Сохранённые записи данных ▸

•••

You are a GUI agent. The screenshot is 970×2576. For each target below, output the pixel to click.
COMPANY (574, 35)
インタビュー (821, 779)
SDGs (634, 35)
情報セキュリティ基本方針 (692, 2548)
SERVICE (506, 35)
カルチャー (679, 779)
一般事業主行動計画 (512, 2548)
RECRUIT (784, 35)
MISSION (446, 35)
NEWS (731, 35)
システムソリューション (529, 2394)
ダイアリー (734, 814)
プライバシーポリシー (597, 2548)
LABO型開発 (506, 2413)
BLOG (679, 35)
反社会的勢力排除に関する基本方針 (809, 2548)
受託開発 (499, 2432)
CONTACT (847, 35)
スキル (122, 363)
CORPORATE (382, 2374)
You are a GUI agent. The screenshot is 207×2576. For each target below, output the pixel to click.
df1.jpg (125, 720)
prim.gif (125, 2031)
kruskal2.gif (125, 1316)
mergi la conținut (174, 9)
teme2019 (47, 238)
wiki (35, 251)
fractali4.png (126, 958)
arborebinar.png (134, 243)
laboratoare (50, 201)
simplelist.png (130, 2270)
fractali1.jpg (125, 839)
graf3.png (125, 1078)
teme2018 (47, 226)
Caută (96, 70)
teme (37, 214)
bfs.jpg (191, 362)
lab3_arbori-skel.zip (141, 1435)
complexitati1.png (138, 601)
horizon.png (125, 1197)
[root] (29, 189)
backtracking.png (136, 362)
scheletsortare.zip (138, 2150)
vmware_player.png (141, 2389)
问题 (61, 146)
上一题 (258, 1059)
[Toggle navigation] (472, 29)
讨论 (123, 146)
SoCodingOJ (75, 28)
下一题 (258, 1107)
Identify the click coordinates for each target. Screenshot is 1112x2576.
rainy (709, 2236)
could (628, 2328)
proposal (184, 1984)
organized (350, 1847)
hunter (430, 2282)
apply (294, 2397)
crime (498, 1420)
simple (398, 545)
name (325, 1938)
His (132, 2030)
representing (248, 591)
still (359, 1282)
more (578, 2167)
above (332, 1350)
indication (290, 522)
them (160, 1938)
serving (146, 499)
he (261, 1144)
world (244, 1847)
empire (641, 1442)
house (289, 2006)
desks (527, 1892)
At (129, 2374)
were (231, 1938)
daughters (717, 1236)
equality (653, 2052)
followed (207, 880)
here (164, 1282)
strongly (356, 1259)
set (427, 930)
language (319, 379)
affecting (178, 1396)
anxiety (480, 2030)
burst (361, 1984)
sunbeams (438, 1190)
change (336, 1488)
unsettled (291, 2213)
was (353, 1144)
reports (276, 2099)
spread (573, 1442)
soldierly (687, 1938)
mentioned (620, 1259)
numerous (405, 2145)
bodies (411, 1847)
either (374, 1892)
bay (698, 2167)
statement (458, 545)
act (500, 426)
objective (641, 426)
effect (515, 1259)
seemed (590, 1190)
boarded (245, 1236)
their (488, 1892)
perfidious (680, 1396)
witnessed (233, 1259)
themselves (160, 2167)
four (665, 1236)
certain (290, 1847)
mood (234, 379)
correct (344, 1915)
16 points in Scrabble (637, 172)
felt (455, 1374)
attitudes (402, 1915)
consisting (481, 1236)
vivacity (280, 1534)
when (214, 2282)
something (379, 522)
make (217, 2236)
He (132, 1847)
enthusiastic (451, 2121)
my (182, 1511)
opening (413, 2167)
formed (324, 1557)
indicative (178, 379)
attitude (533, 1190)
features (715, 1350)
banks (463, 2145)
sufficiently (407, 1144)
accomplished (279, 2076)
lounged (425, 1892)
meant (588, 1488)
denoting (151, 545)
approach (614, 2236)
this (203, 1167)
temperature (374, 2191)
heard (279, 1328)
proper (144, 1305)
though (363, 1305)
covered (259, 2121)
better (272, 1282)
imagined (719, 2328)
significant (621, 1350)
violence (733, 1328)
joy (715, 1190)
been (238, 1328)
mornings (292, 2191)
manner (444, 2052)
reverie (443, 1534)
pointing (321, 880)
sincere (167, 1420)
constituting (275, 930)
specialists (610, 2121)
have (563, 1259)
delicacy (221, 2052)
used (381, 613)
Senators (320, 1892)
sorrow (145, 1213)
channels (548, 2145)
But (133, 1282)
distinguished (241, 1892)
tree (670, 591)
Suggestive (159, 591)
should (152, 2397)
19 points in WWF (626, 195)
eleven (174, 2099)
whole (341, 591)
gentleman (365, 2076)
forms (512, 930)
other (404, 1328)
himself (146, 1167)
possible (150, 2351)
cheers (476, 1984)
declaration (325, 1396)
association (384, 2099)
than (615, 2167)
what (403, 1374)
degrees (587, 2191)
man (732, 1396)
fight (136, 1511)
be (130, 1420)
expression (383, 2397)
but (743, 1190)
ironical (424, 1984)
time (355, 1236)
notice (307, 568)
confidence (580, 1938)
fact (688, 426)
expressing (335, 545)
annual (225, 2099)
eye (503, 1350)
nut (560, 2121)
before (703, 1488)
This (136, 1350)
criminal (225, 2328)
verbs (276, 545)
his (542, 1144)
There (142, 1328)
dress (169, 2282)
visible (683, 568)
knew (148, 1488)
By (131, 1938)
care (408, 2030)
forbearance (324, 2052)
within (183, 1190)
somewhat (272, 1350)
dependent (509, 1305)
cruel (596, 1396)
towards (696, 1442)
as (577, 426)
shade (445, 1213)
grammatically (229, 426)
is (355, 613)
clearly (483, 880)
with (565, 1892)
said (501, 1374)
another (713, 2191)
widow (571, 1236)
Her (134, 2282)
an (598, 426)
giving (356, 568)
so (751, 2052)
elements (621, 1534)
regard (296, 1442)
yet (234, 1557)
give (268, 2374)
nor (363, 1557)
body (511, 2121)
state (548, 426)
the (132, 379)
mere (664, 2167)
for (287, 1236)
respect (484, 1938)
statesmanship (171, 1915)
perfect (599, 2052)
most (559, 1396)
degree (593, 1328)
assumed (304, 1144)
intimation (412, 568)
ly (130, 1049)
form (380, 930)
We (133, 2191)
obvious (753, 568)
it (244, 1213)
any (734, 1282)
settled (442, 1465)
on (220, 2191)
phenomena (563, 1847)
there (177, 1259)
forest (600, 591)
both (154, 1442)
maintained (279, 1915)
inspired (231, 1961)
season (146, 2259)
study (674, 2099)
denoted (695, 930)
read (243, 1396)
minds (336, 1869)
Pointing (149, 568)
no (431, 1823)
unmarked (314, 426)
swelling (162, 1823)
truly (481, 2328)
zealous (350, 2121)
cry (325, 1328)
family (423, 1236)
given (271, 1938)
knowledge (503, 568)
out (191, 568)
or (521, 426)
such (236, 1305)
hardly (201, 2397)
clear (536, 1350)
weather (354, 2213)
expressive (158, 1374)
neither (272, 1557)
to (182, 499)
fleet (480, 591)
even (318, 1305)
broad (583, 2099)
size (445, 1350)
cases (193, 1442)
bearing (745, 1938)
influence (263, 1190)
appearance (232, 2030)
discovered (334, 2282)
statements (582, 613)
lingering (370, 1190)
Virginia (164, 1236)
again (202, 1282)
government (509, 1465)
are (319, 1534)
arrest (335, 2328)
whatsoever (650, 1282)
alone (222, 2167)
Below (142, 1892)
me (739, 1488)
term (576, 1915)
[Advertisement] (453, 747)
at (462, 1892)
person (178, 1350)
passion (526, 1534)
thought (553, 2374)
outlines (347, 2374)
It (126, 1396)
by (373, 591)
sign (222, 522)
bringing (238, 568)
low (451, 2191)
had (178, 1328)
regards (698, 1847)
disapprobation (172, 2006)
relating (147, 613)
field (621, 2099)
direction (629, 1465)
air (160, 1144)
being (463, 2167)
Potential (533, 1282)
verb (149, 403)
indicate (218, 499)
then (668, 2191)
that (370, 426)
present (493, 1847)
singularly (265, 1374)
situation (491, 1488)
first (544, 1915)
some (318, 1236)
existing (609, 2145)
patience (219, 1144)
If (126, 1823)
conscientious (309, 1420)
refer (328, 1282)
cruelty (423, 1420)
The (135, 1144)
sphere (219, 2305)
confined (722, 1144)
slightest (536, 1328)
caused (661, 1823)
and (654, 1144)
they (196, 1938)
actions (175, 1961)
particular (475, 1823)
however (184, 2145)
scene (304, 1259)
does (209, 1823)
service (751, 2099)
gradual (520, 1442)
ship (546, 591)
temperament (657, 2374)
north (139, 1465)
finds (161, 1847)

•••

Поставленная задача ▸
Пожалуйста, найдите в материале выше все строки, где встречается слово «target», и перепишите их.

Решение задачи ▸
You are a GUI agent. The screenshot is 970×2576. For each target below, output the pixel to click.
You are a GUI agent. The screenshot is 207×2576. For each target below, output the pixel to click.
Identify the click coordinates for each target. Screenshot is 1112x2576.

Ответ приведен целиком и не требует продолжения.